Bowling Green’s U.S. Rep. Bob Latta is among a group of Republicans trying to advance a Constitutional
ban on same-sex marriage.
The contingent of 30 conservatives co-signed a Constitutional amendment in February that would limit
marriage to heterosexual couples and pre-empt any state constitutions that say otherwise. If approved by
two-thirds of Congress, the amendment would need to be ratified by three-fourths of state legislatures.

Courts have already struck down some states’ bans on same-sex marriage and will consider this summer
whether the U.S. Constitution preserves the right for such marriages to be recognized across the
Justices will have the power to essentially allow same-sex marriage in all 50 states or overturn previous
court rulings that have expanded the availability of marriage to gay people. Arguments are to be heard
in April, with a decision likely to be announced in June.
In 2013 the court ruled as unconstitutional part of the Defense of Marriage Act that denied federal
benefits to legally married, same-sex couples.
A spokesperson for Latta said he would not be available to discuss the bill and provided a statement
similar to one that has appeared in other media.
“I firmly believe the institution of marriage is a union between one man and one woman. At a time when
the definition of marriage is being argued in the courts, it’s the responsibility of Congress to take
action and restore a clear marriage policy at a national level. I am proud to be a cosponsor of the
Marriage Protection Amendment to affirm that marriage should remain defined as a union of one man and
one woman.”
Conversely, another bill supported by Latta and other Republicans, the State Marriage Defense Act of
2015, appears to back states’ wishes to define marriage on their own.
With support for marriage equality continuing to grow stronger among Americans, local party leaders both
suspected the amendment would have trouble gaining traction.
“I think it would be a tough thing to get approved, based on where all the states are,” said Matt Reger,
chairman of the Wood County Republican Party. “If you look at it, there are 38 states that have
recognized gay marriage.
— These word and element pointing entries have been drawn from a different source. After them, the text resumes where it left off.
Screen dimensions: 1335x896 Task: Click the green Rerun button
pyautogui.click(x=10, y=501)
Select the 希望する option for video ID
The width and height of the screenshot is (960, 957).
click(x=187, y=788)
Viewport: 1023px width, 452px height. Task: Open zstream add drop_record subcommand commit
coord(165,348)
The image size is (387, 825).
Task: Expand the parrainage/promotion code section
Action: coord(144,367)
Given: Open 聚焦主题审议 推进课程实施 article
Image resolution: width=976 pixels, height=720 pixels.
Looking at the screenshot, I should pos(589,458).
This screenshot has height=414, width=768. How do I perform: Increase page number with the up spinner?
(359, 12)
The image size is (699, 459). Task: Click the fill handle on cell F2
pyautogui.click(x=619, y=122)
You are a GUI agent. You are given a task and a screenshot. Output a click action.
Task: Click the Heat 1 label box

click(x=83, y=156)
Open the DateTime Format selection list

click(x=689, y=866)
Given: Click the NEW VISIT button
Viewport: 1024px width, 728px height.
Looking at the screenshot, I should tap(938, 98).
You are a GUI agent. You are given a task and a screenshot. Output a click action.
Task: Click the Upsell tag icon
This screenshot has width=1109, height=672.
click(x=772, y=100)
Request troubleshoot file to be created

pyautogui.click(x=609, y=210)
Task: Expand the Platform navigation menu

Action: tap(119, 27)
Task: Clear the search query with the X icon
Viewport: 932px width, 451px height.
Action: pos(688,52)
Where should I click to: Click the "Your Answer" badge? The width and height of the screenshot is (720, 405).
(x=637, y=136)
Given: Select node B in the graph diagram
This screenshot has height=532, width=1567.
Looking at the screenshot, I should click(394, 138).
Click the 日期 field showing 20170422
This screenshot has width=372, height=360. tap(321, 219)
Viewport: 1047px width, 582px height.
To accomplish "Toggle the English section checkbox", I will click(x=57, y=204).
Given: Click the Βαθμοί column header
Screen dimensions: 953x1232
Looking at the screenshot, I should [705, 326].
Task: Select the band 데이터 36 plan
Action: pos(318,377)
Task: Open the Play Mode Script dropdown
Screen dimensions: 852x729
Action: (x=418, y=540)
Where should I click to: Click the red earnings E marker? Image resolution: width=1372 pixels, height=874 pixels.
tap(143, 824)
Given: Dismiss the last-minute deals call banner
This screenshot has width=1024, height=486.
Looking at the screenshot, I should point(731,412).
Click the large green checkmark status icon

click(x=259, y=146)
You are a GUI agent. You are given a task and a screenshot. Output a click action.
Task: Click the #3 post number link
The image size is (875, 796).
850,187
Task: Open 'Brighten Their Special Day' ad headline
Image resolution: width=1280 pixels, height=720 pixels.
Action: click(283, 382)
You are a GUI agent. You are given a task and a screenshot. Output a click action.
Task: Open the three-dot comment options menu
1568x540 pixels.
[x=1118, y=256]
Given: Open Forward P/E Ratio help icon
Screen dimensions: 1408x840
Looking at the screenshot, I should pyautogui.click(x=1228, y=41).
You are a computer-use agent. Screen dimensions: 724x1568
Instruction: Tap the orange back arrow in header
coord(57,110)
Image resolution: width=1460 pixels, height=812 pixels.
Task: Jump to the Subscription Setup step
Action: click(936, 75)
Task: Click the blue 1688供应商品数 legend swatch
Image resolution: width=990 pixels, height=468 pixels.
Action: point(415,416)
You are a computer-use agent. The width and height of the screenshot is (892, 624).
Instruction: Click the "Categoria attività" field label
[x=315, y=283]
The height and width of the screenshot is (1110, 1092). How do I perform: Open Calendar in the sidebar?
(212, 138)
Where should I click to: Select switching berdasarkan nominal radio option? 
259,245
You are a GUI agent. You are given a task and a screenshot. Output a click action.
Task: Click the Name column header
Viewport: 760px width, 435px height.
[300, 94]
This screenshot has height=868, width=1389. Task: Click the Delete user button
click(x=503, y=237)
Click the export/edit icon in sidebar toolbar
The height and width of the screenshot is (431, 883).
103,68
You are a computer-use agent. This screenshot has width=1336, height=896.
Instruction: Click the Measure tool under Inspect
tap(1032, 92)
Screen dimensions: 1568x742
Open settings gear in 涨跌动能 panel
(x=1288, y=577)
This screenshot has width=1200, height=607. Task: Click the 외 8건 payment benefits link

I would say it might have a hard time becoming a Constitutional amendment.”
Reger said there’s a wide range of feelings about the definition of marriage among Republicans, and the
local party does not take an official position on issues.
On the other side of the aisle, Wood County Democratic chair Mike Zickar also doubted the measure would
advance, adding criticism of the amendment put forth by Latta and other Republicans in Congress.
“I really do feel like (Latta) has this view of marriage that’s very exclusionary, so I don’t know if
he’s pandering to his base or if this is his true belief,” Zickar said. “I guess I can’t really figure
out what his motives are on this.”
Zickar echoed the view expressed by the American Civil Liberties Union that passing the amendment would
essentially mean “writing discrimination into the Constitution.”
“It’s very contrary to the Republican philosophy of letting people have their own individual freedoms.
He’s basically saying … that his particular viewpoint should be imposed on all states in the nation,”
Zickar said of Latta. “I just find that really frustrating.”
When Ohioans approved an amendment to the state constitution in 2004 that similarly limited marriage to
the union of one man and one woman, Wood County was among those with a majority of its citizens voting
in favor. Zickar said he doubts that would still be the case today.
“People’s attitudes have changed so dramatically since then. In Wood County, I’m confident if that if
marriage equality was on the ballot, a majority would support the right for everybody to marry.
“The U.S. Constitution has been based on a history of expanding people’s rights over the years, and this
would be a really big reversal to start restricting people’s rights in our Constitution.”